-------- Supplied data

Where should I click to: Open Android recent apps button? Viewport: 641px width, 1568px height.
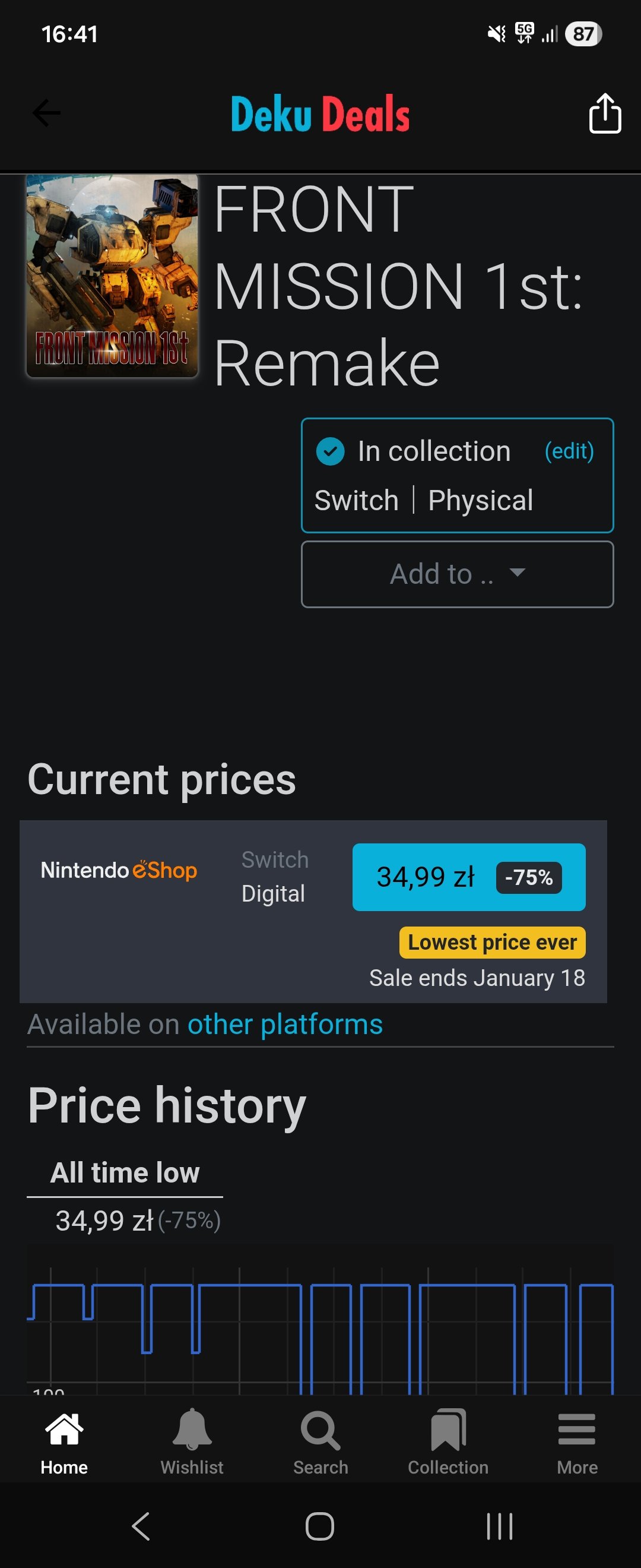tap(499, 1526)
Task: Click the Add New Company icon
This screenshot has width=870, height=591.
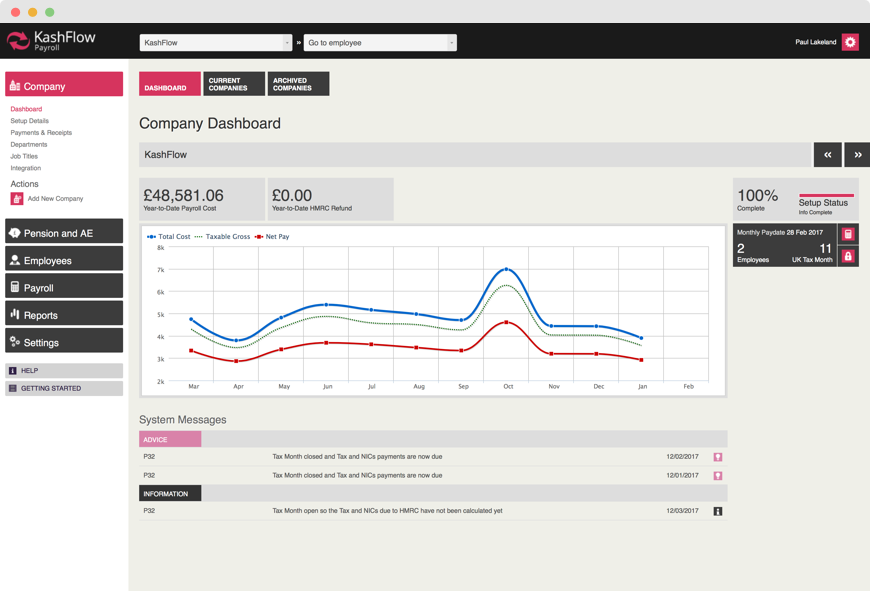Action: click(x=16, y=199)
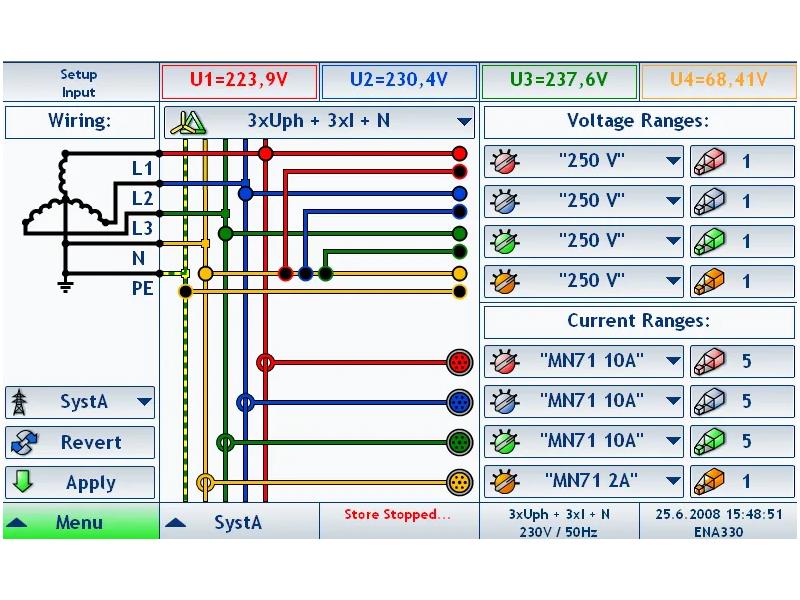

----------------

# What to do:
An exact copy of all the entries is required, and it must contain no pictures.

# Exercise output:
Where should I click to: Open Android recent apps button? Viewport: 641px width, 1568px height.
tap(499, 1526)
Task: Click the Add New Company icon
This screenshot has width=870, height=591.
Action: click(x=16, y=199)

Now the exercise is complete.